Watch this video. I dare you. It will take 17 minutes of your day, but it will change the way you look at school in 2015.
Why the dare? Well, when someone challenges our thinking, better yet our entire way of life (professionally speaking), we often want to avoid looking the devil in the eye and admitting that he may be right. Did I just call Seth Godin the devil? Yes, but I really don’t mean it. However, he sure does present some devilish thoughts about the current state of American education and why it is failing.
For those of us who are deep into our careers as educators, listening to Godin speak is uncomfortable. He challenges us with this simple question – What is School For?
How do you answer that question? How might you answer that question after watching the video?
As Godin states, school was about teaching obedience and the #2 pencil. The first American public schools were designed by Horace Mann to prepare workers for the industrial age. Public education’s sole intent was to train people to work in a factory, to be obedient, to fit in, to become “interchangeable people” like assembly line parts. Schools were the factories to build workers for the factories. Is that the case today?
Think about what we ask kids to do in school on a daily basis: Stand, face the flag, and state the Pledge of Allegiance in unison. Talk about teaching obedience! I am all for patriotism, and I love my country as much as the next principal, but maybe it is time to give kids a choice as to how they show their feelings about America.
And this is just the start to my thinking on this topic. How many teachers are requiring kids to memorize facts that they can easily look up on any Internet-connected device? BTW – what is the capital of Vermont?
Picture this scenario – It is Tuesday morning, Period 2 English class. 27 high school freshman sitting in rows facing the teacher who is up at the front of the class.
Teacher: Take out your #2 pencils, please. You have exactly 30 minutes to complete this grammar test. When you are finished, start reading chapter 11 of The Catcher in the Rye. Remember, the test on the first 12 chapters is this Thursday.
Student: Do we need to annotate this chapter?

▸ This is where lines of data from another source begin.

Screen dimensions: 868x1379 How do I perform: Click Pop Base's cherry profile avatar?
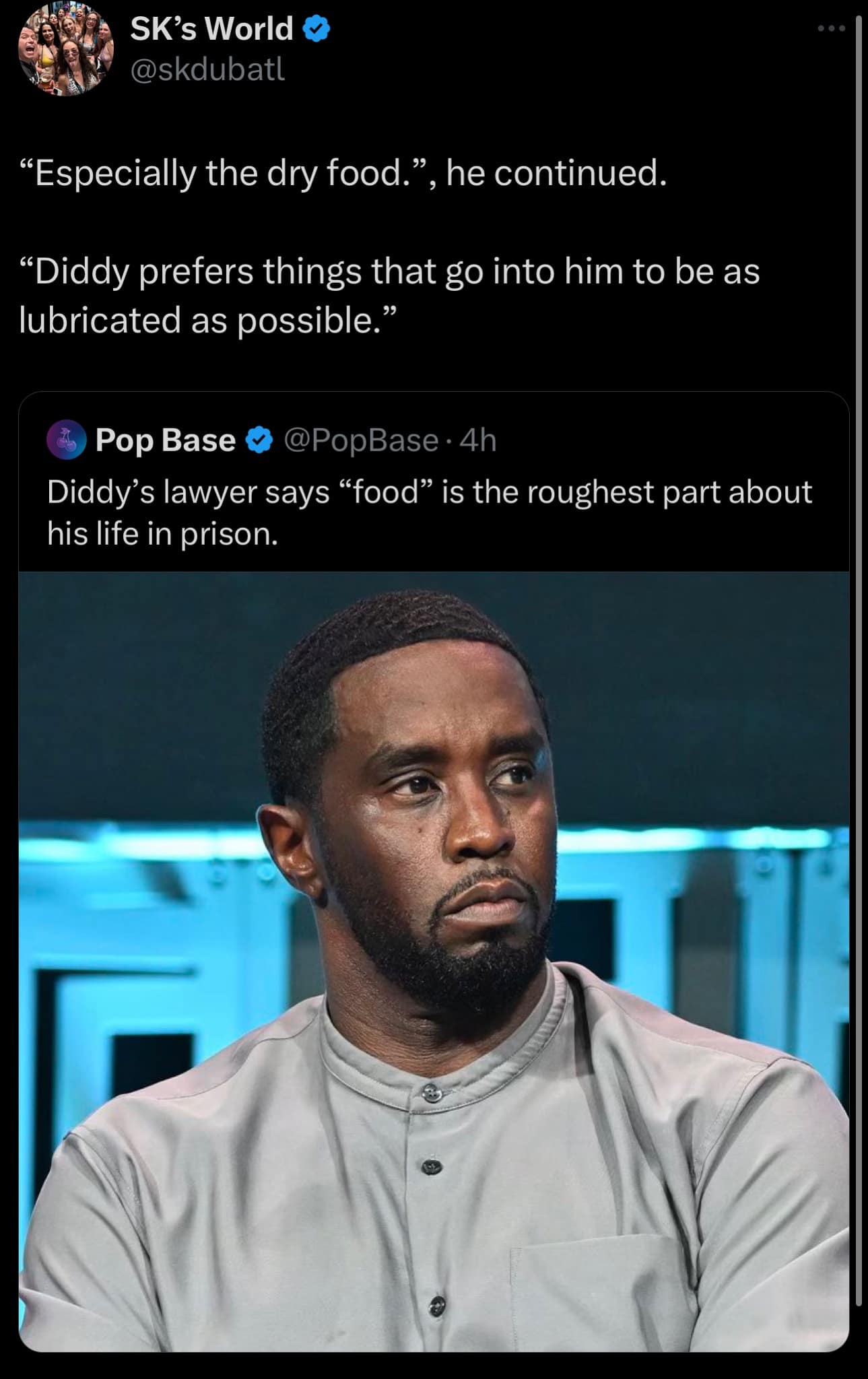[x=66, y=440]
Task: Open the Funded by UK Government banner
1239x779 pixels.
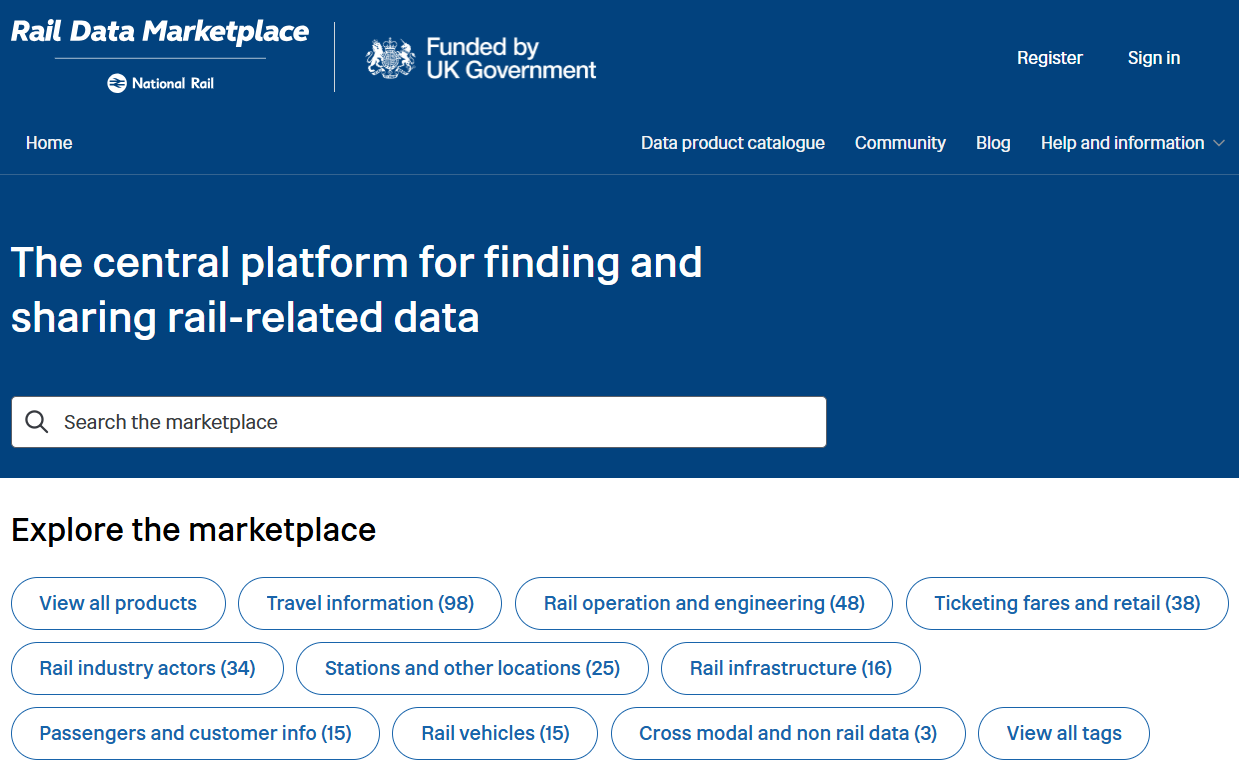Action: tap(480, 57)
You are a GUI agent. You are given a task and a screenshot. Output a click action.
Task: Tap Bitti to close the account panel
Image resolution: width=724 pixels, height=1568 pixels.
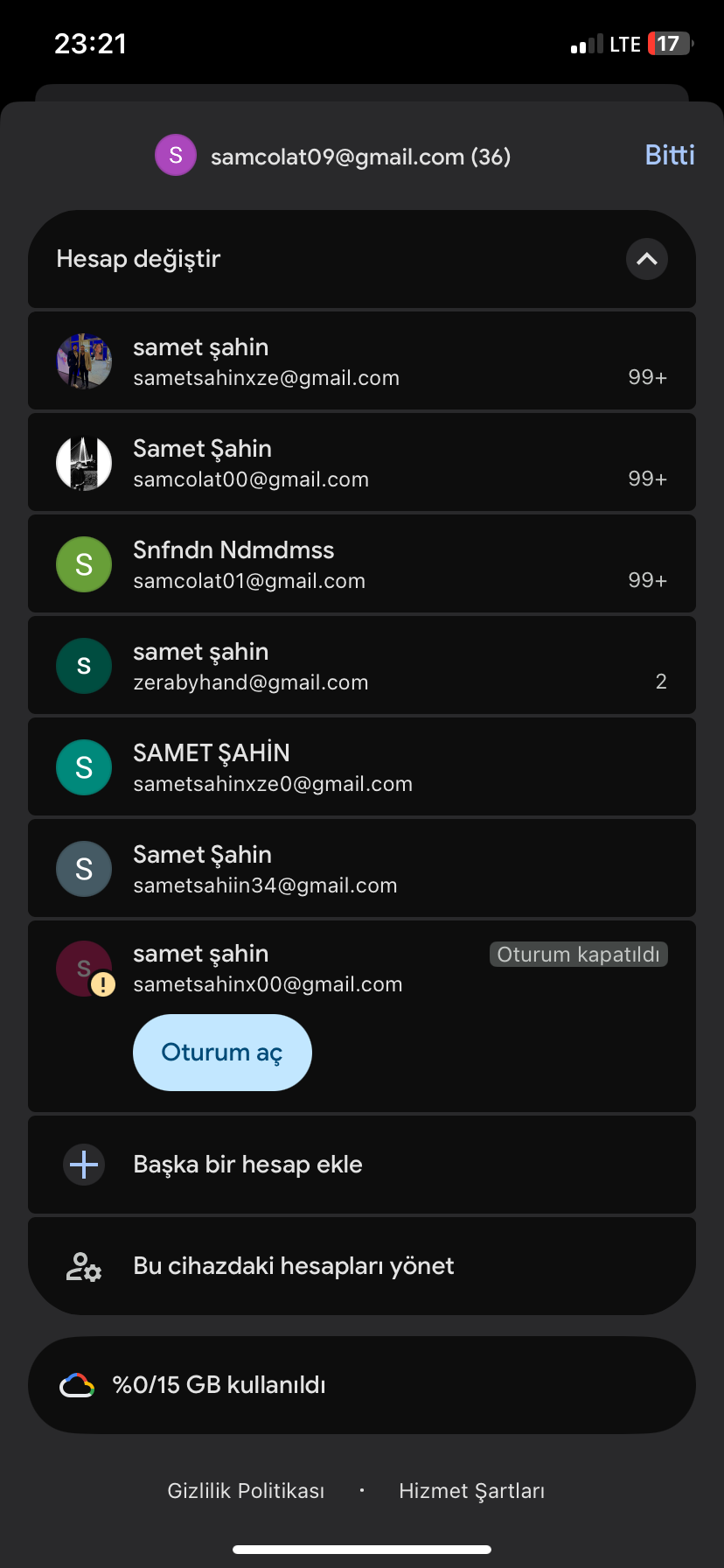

When we associate reading a book with taking a test, we take all of the joy out of reading. Is that what school is for?
According to Godin, when we have put kids in schools-like-factories we encourage work, not art. I am starting to agree. When our goal is to train people to become productive workers we are squashing their passion for learning, investigating, trying and failing. The previous conversation from that high school English class, and thousands like it, are taking place in schools all over the country under the guise of good teaching.
Now that I have seen this video a few times, I have started reading Godin’s “Manifesto” Stop Stealing Dreams (What is School For?). After the first few sections, I have a feeling I may be blogging about this topic some more in the near future.